Gordon Brown made a rare, unexpected and little noticed intervention on climate change over the weekend when he penned an article for the Huffington Post.
Gordon Brown made a rare, unexpected and little noticed intervention on climate change over the weekend when he penned an article for the Huffington Post. He wrote:
“As I will argue in a forthcoming book, low carbon technologies, renewables and balanced energy polices — and their export potential — represent a new way of living that can help free Europe and America from today’s high unemployment and the specter of economic stagnation.”
The former prime minister – who ironically will be better remember in Britain for pushing Heathrow expansion than for his green credentials – continued:
“The biggest driver of climate change action – and the biggest job creator of all – could be a European Union commitment to a low carbon energy super-grid as a mega pan-European initiative. The evidence is compelling…

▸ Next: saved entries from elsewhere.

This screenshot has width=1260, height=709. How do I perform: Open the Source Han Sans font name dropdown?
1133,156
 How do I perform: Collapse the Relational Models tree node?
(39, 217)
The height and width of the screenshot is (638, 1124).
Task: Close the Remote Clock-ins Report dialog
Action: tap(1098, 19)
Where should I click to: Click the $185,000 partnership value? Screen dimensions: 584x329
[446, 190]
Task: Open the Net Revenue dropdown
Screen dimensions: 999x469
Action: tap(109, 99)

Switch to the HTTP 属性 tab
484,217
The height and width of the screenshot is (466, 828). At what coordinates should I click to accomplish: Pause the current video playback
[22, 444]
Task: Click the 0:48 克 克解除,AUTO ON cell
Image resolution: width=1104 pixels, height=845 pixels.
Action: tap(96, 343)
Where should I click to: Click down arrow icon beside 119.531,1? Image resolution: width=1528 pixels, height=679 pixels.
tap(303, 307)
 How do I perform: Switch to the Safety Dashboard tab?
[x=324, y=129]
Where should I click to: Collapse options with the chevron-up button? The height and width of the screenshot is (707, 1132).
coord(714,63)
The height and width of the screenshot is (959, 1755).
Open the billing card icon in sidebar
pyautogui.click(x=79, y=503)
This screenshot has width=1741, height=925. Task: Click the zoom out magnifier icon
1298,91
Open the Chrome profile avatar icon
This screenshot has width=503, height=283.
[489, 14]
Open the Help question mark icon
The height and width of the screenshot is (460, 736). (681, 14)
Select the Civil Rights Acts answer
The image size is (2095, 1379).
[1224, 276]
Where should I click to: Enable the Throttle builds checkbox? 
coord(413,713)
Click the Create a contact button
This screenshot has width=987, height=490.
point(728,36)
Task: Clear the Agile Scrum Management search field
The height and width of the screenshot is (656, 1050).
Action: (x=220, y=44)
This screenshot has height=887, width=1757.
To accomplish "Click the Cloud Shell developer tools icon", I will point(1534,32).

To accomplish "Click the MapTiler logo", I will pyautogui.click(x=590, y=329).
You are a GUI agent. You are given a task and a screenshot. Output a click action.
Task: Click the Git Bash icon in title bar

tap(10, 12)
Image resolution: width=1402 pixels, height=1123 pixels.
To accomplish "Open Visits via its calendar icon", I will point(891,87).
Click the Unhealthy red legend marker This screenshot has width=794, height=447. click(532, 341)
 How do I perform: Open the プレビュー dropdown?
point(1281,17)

“We can add economic common sense to the argument for change – because growth and new jobs for today’s 200 million unemployed global workers can come from environmental strategies based on low carbon technologies.”
Mr Brown’s piece follows on from an impressive speech William Hague gave last month in New York, in which he made a very similar argument, underlining the political consensus on this issue amongst British politicians – at least at a rhetorical level.
The foreign secretary said:
“We need to shift investment urgently from high carbon business as usual to the low carbon economy – this means building an essentially decarbonised global economy by mid century…
“The EU must accelerate its own progress and demonstrate that a low carbon growth path makes us more competitive. I am convinced that this is in the long-term interests of Europe’s economy.”
Labour, the Conservatives and the Lib Dems all support raising the European 2020 carbon target – but there is concern that key climate and clean energy budgets could be cut by the Treasury in this month’s Comprehensive Spending Review.
Nobel economics laureate Paul Krugma, has previously written:
“We know how to limit greenhouse-gas emissions. We have a good sense of the costs — and they’re manageable. All we need now is the political will.”